» **What the task requires**: Can you pull every line of text out of the listing below, word for word, and leave the pictures out?

» **The records**:
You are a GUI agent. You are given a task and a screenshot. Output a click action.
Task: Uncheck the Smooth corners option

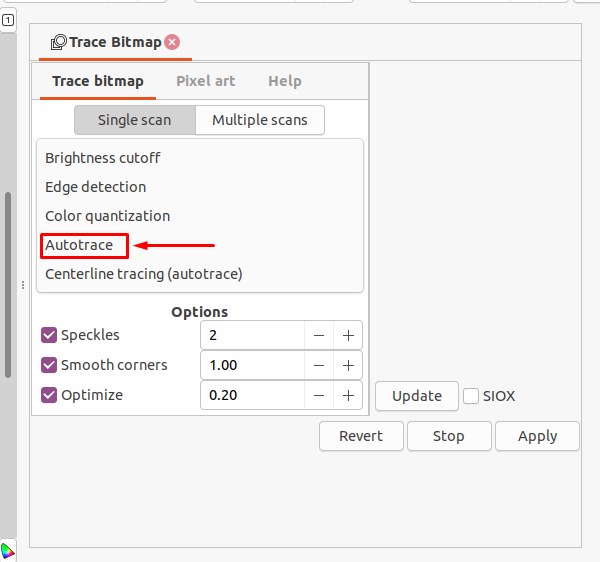[x=49, y=366]
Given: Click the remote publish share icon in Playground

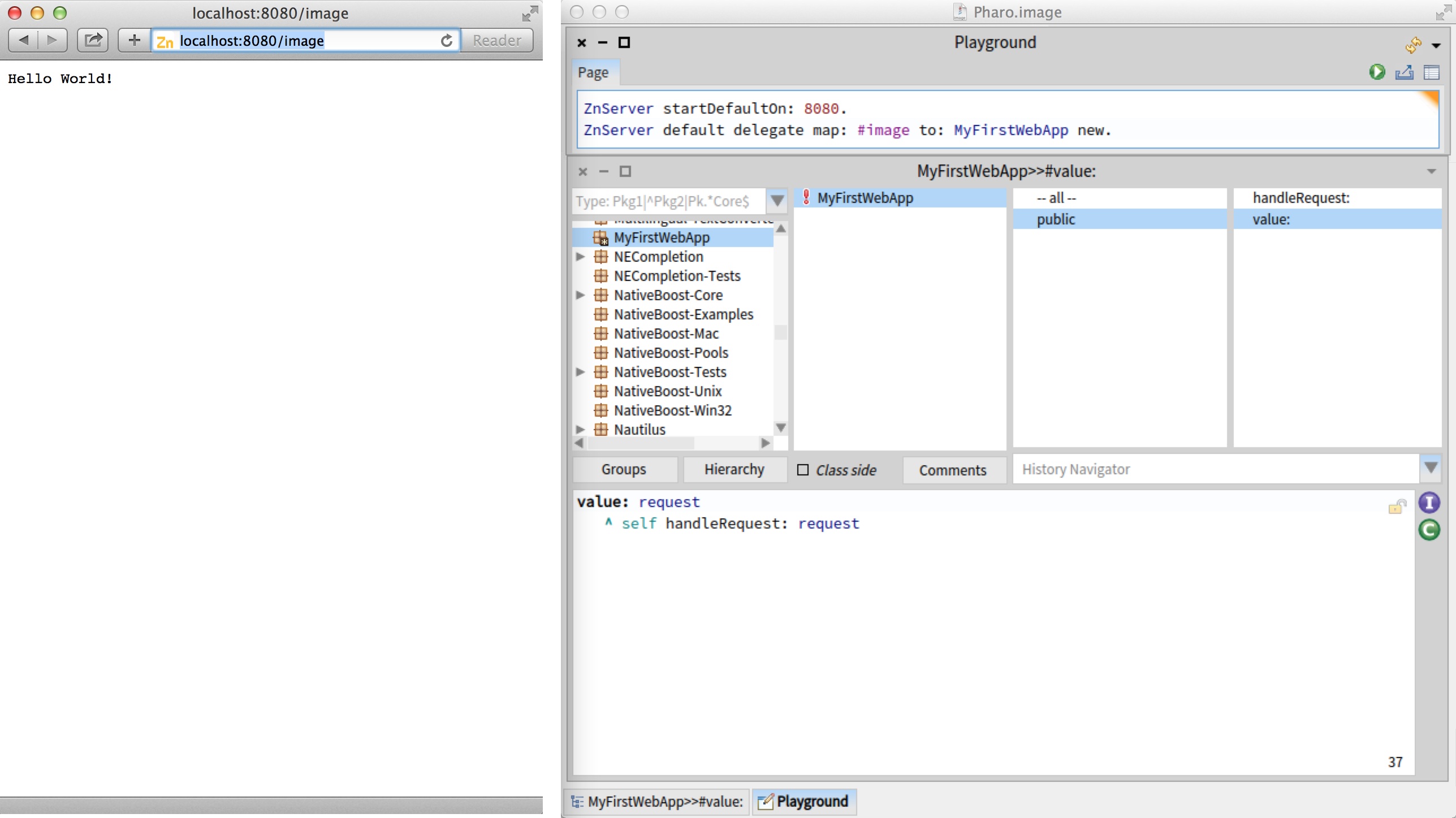Looking at the screenshot, I should point(1405,72).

» **Complete output**:
You are a GUI agent. You are given a task and a screenshot. Output a click action.
Task: Uncheck the Smooth corners option

[x=49, y=366]
Given: Click the remote publish share icon in Playground

Looking at the screenshot, I should point(1405,72).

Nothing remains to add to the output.